Those who ordered and perpetrated bloodshed in January 1990 have yet to be punished, the Permanent Mission of the Republic of Azerbaijan to the United Nations said in a statement, Defence.az reports.
“On 20 January 2020, Azerbaijan commemorates the thirtieth anniversary of the "Black January". Thousands of people visit today the Martyr’s Alley in the capital of Azerbaijan – Baku – to pay tribute to those who sacrificed their lives for the independent and prosperous Azerbaijan. At the end of the 1980s the people of Azerbaijan had gone into the streets and squares of Baku and other major cities to protest against illegal territorial claims of neighboring Armenia, killings, persecution and forcible mass expulsion of more than 200 thousand Azerbaijanis from their ancestral lands in Armenia and the unjust policy pursued by the leadership of the Soviet Union towards Azerbaijan and its territorial integrity. In response, the Soviet leadership resorted to force to suppress the free expression of popular will,” reads the statement.
“Over the night from 19 to 20 January 1990, following a series of provocations orchestrated by the central authorities and the USSR State Security Committee (KGB), Soviet troops attacked Baku and other major cities and towns in Azerbaijan.
“As a result of a full-scale military assault, 131 civilians were killed, 744 people were wounded and 841 were indiscriminately and unlawfully detained or arrested. Among other acts, Soviet soldiers were observed executing the wounded, firing at passerby and at dwellings, stores, medical and other facilities. In several cases, tanks and other armored vehicles crushed or opened fire upon moving as well as parked vehicles.
“Clearly marked ambulances were targets of shooting and also were not allowed to aid the wounded. Many civilians were shot in their apartments, building entryways, buses and places of employment. During the investigation of bullet wounds on the bodies, forensic experts noted the particularly damaging effects of the bullets. By using military force, the Soviet leadership was hoping to frighten the people of Azerbaijan, break its resistance and maintain the communist rule in the republic.

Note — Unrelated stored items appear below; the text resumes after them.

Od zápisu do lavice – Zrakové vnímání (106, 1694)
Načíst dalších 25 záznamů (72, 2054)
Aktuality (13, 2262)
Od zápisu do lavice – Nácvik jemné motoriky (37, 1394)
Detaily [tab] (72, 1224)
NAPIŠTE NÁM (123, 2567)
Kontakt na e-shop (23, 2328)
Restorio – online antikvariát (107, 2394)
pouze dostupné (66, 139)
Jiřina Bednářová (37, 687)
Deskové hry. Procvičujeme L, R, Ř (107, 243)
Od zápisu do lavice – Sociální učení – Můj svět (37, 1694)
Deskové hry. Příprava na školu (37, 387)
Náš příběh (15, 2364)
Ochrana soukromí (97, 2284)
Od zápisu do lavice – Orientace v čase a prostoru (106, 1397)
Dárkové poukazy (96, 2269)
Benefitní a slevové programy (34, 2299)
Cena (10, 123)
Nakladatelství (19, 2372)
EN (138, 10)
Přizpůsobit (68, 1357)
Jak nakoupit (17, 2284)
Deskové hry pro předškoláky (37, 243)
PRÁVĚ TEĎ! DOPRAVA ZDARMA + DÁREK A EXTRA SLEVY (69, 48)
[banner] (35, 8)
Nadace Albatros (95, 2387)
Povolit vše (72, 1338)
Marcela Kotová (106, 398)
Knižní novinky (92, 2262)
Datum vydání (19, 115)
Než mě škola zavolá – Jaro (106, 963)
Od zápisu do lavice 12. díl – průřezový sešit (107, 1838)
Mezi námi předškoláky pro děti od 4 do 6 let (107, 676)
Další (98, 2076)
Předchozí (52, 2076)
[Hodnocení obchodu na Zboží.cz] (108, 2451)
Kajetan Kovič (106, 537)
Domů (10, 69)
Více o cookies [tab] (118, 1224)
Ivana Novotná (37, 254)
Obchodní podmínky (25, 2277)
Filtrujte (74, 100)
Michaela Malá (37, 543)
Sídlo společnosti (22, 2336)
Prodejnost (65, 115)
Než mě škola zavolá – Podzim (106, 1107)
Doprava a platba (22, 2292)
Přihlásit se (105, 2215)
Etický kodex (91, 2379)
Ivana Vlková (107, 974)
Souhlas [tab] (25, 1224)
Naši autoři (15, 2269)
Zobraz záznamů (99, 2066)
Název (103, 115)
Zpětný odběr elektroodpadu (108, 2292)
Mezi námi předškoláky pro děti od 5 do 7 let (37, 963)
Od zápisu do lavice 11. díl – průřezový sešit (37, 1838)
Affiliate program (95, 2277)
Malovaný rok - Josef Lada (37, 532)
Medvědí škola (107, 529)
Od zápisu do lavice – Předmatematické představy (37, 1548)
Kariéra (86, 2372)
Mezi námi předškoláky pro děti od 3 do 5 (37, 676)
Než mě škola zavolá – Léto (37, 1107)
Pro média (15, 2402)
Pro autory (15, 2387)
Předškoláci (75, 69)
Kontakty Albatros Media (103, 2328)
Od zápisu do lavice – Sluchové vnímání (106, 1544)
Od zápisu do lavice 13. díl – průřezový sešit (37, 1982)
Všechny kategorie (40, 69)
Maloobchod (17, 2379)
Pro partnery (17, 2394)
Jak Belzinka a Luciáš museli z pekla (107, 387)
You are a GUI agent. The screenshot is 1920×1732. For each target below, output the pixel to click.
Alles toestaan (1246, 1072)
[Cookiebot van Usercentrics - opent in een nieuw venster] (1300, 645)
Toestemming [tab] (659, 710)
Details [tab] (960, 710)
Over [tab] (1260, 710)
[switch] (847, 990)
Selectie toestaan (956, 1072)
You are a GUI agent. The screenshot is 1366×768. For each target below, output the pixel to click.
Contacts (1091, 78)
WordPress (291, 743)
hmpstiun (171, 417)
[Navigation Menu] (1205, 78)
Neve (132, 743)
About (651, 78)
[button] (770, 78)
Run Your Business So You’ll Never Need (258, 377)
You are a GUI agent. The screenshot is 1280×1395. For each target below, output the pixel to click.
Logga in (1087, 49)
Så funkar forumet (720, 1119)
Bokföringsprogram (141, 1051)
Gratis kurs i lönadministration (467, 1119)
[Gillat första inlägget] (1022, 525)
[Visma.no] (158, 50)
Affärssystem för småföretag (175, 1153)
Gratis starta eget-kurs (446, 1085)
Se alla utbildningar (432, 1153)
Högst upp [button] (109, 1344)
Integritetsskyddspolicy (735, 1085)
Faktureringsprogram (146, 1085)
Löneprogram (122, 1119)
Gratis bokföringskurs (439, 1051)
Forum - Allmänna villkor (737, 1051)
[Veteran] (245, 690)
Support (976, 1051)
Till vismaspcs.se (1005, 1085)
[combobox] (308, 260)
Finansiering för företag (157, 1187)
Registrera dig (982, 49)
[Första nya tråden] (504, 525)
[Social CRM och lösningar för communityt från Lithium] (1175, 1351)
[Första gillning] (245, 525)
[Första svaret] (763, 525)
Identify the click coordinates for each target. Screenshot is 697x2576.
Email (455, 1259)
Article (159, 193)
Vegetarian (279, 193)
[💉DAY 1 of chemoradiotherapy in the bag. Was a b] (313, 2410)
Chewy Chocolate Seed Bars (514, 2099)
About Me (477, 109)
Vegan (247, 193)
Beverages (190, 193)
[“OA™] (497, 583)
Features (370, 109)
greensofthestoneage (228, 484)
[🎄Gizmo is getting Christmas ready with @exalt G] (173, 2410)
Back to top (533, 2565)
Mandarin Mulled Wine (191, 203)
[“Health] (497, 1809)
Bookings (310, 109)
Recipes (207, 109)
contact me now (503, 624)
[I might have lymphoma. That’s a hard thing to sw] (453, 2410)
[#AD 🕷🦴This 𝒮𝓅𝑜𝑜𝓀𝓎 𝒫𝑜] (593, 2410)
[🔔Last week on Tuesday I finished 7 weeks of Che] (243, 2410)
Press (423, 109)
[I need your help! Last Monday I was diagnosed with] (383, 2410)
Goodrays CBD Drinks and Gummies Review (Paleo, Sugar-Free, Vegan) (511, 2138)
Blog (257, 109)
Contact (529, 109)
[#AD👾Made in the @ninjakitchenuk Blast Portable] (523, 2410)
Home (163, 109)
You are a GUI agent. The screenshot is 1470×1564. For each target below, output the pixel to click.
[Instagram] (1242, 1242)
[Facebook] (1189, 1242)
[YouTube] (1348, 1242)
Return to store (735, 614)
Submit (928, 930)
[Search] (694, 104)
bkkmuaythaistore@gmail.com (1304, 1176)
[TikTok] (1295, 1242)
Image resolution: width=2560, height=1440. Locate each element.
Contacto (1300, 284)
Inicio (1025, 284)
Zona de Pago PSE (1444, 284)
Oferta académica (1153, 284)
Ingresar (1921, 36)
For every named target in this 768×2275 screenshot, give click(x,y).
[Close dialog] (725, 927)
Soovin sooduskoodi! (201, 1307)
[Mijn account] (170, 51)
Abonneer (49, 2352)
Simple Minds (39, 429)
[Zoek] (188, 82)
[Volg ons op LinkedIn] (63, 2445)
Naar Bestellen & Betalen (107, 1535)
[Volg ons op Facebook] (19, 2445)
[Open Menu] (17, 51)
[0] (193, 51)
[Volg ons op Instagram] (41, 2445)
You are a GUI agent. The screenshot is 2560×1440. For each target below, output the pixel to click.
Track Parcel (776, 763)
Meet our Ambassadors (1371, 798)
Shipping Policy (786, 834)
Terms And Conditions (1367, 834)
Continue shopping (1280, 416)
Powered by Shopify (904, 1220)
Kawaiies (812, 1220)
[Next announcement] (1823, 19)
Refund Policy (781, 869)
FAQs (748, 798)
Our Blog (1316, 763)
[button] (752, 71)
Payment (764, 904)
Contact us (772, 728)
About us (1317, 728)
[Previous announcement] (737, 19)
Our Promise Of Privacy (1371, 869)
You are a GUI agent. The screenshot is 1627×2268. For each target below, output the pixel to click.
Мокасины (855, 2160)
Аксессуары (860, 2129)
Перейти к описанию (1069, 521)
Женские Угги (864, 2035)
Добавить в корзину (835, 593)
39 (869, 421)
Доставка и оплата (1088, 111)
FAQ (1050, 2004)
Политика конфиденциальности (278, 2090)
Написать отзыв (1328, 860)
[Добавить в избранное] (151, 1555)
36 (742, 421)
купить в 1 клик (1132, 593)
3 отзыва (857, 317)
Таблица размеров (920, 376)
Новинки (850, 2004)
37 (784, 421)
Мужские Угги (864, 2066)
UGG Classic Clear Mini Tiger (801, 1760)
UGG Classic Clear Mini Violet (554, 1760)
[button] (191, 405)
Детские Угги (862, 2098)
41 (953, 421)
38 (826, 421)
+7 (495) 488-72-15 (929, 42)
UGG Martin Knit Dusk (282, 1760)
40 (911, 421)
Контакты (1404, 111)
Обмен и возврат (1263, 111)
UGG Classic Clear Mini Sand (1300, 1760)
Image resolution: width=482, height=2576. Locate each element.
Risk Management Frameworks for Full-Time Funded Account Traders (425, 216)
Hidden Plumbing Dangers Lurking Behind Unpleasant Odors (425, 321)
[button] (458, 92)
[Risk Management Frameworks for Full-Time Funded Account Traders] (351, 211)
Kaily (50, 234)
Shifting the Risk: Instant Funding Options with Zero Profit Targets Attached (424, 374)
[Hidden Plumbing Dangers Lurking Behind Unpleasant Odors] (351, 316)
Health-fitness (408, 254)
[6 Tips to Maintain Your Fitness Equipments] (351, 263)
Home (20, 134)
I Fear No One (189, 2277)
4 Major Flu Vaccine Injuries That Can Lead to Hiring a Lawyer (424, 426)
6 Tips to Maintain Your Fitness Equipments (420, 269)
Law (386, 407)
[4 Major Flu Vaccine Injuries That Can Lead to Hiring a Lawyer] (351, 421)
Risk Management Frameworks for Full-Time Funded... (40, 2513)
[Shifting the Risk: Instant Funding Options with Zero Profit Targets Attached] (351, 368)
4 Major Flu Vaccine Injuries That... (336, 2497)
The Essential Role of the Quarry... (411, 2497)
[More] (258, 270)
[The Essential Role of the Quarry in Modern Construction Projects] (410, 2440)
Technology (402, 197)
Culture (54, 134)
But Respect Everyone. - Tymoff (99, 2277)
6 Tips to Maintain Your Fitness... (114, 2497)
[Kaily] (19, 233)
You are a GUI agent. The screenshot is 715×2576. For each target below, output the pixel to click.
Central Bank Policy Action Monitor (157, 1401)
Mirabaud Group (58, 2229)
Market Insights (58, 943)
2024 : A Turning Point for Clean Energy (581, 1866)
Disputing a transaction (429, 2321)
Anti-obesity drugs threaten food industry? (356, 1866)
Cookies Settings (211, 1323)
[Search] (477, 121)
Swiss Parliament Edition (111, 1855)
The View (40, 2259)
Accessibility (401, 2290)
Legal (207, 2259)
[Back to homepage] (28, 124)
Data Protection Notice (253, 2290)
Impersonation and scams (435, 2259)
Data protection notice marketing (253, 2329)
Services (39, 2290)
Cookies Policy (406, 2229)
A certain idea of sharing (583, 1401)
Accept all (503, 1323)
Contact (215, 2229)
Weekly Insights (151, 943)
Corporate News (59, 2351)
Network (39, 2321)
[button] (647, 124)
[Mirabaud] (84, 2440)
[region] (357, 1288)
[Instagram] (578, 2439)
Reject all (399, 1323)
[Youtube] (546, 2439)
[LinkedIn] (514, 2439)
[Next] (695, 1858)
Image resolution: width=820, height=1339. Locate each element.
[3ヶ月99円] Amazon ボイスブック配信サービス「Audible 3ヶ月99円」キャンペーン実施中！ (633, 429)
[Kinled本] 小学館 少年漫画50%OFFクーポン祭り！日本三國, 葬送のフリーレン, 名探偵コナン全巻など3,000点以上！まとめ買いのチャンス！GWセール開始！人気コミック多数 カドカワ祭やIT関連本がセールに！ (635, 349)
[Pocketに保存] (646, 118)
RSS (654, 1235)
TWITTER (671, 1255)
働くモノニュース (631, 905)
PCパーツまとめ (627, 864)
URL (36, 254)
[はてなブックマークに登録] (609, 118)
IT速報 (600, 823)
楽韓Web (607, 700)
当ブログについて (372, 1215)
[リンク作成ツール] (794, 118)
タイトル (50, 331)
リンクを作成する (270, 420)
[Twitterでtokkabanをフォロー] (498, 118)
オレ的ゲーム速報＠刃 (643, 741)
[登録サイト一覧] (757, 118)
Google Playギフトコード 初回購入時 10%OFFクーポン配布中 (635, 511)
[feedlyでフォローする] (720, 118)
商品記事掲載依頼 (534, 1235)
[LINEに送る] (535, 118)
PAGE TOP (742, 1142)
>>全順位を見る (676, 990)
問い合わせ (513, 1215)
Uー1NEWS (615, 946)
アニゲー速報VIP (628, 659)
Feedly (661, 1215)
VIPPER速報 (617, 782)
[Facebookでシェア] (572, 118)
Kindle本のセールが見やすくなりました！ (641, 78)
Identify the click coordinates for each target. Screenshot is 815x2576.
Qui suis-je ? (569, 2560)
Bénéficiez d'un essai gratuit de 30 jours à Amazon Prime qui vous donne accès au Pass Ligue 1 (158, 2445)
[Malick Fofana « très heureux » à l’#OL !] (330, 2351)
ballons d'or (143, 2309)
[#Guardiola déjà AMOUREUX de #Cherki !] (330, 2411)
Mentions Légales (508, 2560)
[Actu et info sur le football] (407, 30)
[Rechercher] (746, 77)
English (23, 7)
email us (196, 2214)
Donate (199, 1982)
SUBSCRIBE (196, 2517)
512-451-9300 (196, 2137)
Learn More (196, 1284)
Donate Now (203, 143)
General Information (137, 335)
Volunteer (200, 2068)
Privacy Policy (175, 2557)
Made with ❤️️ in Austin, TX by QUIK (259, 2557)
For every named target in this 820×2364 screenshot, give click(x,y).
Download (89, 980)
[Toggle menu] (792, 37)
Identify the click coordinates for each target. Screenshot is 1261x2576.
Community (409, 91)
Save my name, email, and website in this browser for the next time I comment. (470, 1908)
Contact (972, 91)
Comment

“However, the "Black January" gave a new impetus to the national liberation movement. On 22 January 1990, 2 million people attended the funeral ceremony of martyrs in Baku. On 18 October 1991, Azerbaijan restored its independence. Indeed, the "Black January" is not only a tragedy, but also a victory of the unarmed people over the totalitarian regime. Those who ordered and perpetrated bloodshed in January 1990 have yet to be punished. Azerbaijan is determined to end impunity for the heinous crime committed against its people and to bring those responsible to justice," reads the statement.